Dataset entries:
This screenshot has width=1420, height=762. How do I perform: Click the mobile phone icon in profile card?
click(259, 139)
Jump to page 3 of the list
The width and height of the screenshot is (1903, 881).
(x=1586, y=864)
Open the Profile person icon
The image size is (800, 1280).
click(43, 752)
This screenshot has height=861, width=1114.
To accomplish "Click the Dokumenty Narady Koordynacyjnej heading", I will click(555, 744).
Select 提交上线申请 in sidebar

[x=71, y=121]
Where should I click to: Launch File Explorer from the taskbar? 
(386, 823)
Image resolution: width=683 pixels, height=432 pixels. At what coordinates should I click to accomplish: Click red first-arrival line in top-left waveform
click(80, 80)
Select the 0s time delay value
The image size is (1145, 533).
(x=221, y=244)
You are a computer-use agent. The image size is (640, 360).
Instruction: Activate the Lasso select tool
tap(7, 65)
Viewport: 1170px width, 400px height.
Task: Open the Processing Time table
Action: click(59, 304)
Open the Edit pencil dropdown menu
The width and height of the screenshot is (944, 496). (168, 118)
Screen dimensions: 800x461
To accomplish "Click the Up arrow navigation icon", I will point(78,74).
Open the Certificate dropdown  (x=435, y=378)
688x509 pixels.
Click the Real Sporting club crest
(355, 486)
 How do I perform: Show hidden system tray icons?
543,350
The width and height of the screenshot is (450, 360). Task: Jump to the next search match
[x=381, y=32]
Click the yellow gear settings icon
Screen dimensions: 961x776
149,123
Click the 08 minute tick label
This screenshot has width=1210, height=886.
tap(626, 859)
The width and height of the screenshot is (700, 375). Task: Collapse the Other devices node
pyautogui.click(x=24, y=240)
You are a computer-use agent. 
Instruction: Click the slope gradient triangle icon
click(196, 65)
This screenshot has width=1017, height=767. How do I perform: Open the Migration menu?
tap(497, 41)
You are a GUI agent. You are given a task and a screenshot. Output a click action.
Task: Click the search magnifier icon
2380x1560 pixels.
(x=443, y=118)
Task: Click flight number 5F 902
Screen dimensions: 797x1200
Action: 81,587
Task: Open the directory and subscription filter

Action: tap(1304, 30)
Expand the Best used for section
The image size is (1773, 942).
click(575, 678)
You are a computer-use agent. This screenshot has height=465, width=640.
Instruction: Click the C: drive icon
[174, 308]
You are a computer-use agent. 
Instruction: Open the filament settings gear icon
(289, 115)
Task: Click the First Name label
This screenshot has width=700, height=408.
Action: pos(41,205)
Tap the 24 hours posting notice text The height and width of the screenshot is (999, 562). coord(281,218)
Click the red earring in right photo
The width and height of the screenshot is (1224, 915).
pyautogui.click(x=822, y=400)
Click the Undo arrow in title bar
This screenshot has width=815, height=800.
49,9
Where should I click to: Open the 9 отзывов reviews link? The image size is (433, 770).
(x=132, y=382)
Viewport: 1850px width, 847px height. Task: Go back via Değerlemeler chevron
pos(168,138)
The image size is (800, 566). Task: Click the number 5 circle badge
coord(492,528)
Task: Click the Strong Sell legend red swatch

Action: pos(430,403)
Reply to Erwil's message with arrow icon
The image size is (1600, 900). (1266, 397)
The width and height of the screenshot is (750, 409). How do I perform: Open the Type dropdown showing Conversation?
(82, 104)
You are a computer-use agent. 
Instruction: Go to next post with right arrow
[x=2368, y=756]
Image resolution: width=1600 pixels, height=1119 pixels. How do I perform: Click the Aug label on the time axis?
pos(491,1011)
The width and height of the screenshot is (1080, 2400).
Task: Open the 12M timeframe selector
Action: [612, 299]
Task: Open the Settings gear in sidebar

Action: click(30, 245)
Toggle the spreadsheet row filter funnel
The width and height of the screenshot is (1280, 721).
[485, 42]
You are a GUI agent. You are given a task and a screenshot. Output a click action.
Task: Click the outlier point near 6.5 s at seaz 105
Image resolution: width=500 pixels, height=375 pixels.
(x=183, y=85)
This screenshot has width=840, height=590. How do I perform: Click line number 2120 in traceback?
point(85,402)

● **Goal of the exercise**:
Each record above needs to be reproduced exactly as written.

● **Task solution**:
This screenshot has width=1420, height=762. How do I perform: Click the mobile phone icon in profile card?
click(259, 139)
Jump to page 3 of the list
The width and height of the screenshot is (1903, 881).
(x=1586, y=864)
Open the Profile person icon
The image size is (800, 1280).
click(43, 752)
This screenshot has height=861, width=1114.
To accomplish "Click the Dokumenty Narady Koordynacyjnej heading", I will click(555, 744).
Select 提交上线申请 in sidebar

[x=71, y=121]
Where should I click to: Launch File Explorer from the taskbar? 
(386, 823)
Image resolution: width=683 pixels, height=432 pixels. At what coordinates should I click to accomplish: Click red first-arrival line in top-left waveform
click(80, 80)
Select the 0s time delay value
The image size is (1145, 533).
(x=221, y=244)
You are a computer-use agent. The image size is (640, 360).
Instruction: Activate the Lasso select tool
tap(7, 65)
Viewport: 1170px width, 400px height.
Task: Open the Processing Time table
Action: click(59, 304)
Open the Edit pencil dropdown menu
The width and height of the screenshot is (944, 496). (168, 118)
Screen dimensions: 800x461
To accomplish "Click the Up arrow navigation icon", I will point(78,74).
Open the Certificate dropdown  (x=435, y=378)
688x509 pixels.
Click the Real Sporting club crest
(355, 486)
 How do I perform: Show hidden system tray icons?
543,350
The width and height of the screenshot is (450, 360). Task: Jump to the next search match
[x=381, y=32]
Click the yellow gear settings icon
Screen dimensions: 961x776
149,123
Click the 08 minute tick label
This screenshot has width=1210, height=886.
tap(626, 859)
The width and height of the screenshot is (700, 375). Task: Collapse the Other devices node
pyautogui.click(x=24, y=240)
You are a computer-use agent. 
Instruction: Click the slope gradient triangle icon
click(196, 65)
This screenshot has width=1017, height=767. How do I perform: Open the Migration menu?
tap(497, 41)
You are a GUI agent. You are given a task and a screenshot. Output a click action.
Task: Click the search magnifier icon
2380x1560 pixels.
(x=443, y=118)
Task: Click flight number 5F 902
Screen dimensions: 797x1200
Action: 81,587
Task: Open the directory and subscription filter

Action: tap(1304, 30)
Expand the Best used for section
The image size is (1773, 942).
click(575, 678)
You are a computer-use agent. This screenshot has height=465, width=640.
Instruction: Click the C: drive icon
[174, 308]
You are a computer-use agent. 
Instruction: Open the filament settings gear icon
(289, 115)
Task: Click the First Name label
This screenshot has width=700, height=408.
Action: pos(41,205)
Tap the 24 hours posting notice text The height and width of the screenshot is (999, 562). coord(281,218)
Click the red earring in right photo
The width and height of the screenshot is (1224, 915).
pyautogui.click(x=822, y=400)
Click the Undo arrow in title bar
This screenshot has width=815, height=800.
49,9
Where should I click to: Open the 9 отзывов reviews link? The image size is (433, 770).
(x=132, y=382)
Viewport: 1850px width, 847px height. Task: Go back via Değerlemeler chevron
pos(168,138)
The image size is (800, 566). Task: Click the number 5 circle badge
coord(492,528)
Task: Click the Strong Sell legend red swatch

Action: pos(430,403)
Reply to Erwil's message with arrow icon
The image size is (1600, 900). (1266, 397)
The width and height of the screenshot is (750, 409). How do I perform: Open the Type dropdown showing Conversation?
(82, 104)
You are a computer-use agent. 
Instruction: Go to next post with right arrow
[x=2368, y=756]
Image resolution: width=1600 pixels, height=1119 pixels. How do I perform: Click the Aug label on the time axis?
pos(491,1011)
The width and height of the screenshot is (1080, 2400).
Task: Open the 12M timeframe selector
Action: [612, 299]
Task: Open the Settings gear in sidebar

Action: click(30, 245)
Toggle the spreadsheet row filter funnel
The width and height of the screenshot is (1280, 721).
[485, 42]
You are a GUI agent. You are given a task and a screenshot. Output a click action.
Task: Click the outlier point near 6.5 s at seaz 105
Image resolution: width=500 pixels, height=375 pixels.
(x=183, y=85)
This screenshot has width=840, height=590. How do I perform: Click line number 2120 in traceback?
point(85,402)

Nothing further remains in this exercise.